- The Washington Times - Wednesday, June 16, 2010

In his Oval Office address on Tuesday night, President Obama issued a ringing challenge to “embark on a national mission to unleash American innovation and seize control of our own destiny” through developing clean alternative energy. The president stated that the future of unlimited clean energy had been denied to Americans through a cabal of “oil industry lobbyists” and politicians lacking “courage and candor.” But don’t worry, the O Force is determined to focus the efforts of government on the problem, defeat these conspiratorial forces and save the country.

There are only two things wrong with this idea: It isn’t true, and it won’t work.

Mr. Obama is hardly the first president with the purported “courage and candor” to tilt at the alternative-energy windmill.

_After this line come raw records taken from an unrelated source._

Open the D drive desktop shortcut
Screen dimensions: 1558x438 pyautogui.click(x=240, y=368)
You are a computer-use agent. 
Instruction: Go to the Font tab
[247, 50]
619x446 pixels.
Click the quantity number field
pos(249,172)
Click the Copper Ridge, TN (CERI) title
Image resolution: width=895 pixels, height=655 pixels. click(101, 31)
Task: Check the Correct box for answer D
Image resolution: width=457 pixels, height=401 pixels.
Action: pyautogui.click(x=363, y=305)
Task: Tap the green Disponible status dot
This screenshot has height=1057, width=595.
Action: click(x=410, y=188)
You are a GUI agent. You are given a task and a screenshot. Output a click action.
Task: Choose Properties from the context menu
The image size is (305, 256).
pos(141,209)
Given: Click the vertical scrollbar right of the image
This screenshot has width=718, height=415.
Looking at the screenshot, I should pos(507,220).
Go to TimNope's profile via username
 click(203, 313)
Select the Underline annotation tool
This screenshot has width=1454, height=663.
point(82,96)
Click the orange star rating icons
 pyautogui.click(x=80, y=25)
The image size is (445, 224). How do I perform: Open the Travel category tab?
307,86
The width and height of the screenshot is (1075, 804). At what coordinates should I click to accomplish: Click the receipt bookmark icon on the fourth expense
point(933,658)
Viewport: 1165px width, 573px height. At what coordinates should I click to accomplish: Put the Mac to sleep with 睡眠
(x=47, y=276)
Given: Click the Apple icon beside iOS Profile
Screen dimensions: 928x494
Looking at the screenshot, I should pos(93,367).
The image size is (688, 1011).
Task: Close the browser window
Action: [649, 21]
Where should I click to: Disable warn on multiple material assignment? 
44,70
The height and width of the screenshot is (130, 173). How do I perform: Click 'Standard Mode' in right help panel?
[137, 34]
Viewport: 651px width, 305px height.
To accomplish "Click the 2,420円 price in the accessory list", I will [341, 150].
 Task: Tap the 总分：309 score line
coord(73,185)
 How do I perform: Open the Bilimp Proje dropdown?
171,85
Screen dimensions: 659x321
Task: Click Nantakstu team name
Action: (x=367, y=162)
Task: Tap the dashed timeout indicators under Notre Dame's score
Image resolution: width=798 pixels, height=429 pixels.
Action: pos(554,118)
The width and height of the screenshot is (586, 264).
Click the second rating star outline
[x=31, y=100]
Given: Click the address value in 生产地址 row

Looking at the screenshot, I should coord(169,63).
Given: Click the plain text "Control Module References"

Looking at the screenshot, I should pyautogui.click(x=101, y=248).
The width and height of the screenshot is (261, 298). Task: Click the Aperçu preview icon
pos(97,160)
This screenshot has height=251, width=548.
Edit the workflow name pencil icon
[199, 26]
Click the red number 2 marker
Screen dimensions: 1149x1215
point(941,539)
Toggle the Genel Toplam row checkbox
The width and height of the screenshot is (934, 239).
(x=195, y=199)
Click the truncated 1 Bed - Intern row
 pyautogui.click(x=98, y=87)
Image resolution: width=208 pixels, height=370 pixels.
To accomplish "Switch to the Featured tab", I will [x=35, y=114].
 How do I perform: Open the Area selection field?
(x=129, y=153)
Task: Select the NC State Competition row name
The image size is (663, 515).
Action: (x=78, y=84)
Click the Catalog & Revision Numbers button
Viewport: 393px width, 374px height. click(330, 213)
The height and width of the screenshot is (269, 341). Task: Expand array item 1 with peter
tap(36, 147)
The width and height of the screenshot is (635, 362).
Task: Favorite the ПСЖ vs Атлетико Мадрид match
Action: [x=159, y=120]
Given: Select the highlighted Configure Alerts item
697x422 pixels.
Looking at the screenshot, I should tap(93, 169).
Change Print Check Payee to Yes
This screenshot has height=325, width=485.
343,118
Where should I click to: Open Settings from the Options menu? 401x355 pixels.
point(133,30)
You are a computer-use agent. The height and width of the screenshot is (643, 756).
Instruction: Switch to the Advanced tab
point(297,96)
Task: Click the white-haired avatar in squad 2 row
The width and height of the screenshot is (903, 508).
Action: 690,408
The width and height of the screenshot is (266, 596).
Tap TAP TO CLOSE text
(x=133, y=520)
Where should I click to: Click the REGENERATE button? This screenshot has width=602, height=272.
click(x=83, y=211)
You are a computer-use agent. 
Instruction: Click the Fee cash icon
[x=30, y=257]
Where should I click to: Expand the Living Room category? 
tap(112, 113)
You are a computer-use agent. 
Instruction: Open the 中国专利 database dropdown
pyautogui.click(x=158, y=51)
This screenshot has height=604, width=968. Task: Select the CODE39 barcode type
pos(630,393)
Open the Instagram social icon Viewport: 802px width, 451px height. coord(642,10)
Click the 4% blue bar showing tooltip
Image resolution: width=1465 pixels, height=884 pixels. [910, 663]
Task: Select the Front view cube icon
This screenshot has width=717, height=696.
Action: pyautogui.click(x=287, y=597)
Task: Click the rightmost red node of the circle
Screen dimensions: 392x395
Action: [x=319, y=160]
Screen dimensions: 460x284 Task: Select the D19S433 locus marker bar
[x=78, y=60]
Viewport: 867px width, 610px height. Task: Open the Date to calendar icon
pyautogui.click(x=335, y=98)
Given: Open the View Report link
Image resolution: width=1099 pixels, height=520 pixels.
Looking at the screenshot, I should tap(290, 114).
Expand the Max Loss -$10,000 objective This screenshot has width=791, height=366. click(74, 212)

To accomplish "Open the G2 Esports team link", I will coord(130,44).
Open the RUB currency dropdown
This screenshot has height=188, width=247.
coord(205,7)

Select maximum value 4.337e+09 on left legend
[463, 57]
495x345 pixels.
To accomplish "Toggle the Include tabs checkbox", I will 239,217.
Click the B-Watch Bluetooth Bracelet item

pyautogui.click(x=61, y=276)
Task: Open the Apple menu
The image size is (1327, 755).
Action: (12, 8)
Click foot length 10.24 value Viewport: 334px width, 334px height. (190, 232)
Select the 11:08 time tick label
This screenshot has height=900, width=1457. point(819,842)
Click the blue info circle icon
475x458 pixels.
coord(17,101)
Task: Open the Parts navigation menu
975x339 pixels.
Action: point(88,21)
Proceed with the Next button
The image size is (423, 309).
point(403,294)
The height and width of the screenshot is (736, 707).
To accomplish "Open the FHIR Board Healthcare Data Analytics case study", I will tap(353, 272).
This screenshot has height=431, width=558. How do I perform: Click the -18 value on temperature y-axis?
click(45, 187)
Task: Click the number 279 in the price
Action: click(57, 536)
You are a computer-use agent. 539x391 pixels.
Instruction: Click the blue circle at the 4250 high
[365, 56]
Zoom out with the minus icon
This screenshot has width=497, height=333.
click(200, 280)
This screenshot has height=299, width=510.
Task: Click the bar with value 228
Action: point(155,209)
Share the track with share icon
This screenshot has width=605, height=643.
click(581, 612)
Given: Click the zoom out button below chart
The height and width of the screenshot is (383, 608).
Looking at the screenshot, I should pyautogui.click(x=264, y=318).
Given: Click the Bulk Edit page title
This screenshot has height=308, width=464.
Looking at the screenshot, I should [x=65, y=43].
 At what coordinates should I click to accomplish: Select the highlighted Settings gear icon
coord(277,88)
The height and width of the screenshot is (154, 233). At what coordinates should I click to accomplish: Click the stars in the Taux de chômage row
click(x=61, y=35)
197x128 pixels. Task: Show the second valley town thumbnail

Many presidents mistakenly have believed that the solution to the energy conundrum was more government action and larger public programs. In 1970, President Nixon sent a message to Congress that he was “inaugurating a program to marshal both government and private research with the goal of producing an unconventionally powered, virtually pollution-free automobile within five years.” Mr. Nixon set 1980 as the year when America would be energy independent. President Ford moved the target date back to 1985, and it was later dropped.

President Carter introduced a detailed and comprehensive national energy program in the spring of 1977 that reads very much like what the Obama administration is saying. Mr. Carter promoted the development of “nonconventional” energy sources, which today are called “alternative” energy. He advocated “increased funding for photovoltaic systems, solar space cooling and other solar buildings technologies, small wind-energy conversion systems and demonstration projects on wood-derived biomass,” among other dreams. Despite Jimmy’s best efforts, the promised future of solar energy and wood-derived biomass remains elusive.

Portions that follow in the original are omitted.